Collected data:
..........
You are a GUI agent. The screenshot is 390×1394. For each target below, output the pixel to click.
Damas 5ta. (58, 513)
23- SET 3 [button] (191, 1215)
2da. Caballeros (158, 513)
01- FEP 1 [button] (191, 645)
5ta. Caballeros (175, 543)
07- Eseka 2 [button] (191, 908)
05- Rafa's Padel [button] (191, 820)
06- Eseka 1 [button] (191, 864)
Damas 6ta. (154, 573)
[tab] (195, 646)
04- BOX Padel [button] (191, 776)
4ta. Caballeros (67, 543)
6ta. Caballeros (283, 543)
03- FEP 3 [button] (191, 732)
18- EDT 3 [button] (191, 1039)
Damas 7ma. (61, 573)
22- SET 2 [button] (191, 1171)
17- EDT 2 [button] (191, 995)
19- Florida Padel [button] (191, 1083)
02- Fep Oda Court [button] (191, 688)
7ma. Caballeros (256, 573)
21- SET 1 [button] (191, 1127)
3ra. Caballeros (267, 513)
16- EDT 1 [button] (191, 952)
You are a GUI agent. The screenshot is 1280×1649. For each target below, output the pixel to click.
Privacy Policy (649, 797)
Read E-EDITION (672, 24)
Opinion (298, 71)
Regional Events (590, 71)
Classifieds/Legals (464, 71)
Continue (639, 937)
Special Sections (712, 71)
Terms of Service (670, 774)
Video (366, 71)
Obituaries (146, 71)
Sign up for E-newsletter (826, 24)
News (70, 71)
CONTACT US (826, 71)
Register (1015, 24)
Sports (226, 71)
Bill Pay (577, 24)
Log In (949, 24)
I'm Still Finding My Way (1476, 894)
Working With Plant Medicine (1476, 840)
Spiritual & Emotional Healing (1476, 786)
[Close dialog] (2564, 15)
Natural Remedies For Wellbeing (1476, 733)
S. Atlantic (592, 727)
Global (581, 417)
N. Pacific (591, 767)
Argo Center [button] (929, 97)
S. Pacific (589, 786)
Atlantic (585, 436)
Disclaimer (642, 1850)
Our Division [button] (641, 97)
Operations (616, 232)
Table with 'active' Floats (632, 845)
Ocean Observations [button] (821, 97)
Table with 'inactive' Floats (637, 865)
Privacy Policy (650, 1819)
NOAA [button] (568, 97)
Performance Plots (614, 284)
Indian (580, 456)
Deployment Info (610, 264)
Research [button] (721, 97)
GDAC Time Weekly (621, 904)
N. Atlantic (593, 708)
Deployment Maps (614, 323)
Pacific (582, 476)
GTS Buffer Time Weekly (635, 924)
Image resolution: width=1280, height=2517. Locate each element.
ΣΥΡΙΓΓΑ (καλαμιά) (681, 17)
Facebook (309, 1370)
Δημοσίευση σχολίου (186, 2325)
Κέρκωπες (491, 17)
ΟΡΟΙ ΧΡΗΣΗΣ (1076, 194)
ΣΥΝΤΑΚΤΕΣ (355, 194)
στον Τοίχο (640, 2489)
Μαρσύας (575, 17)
..........
From the records above, copy every line that holds the word "target".

● **SOLUTION TO THE EXERCISE**:
You are a GUI agent. The screenshot is 390×1394. For each target below, output the pixel to click.
You are a GUI agent. The screenshot is 1280×1649. For each target below, output the pixel to click.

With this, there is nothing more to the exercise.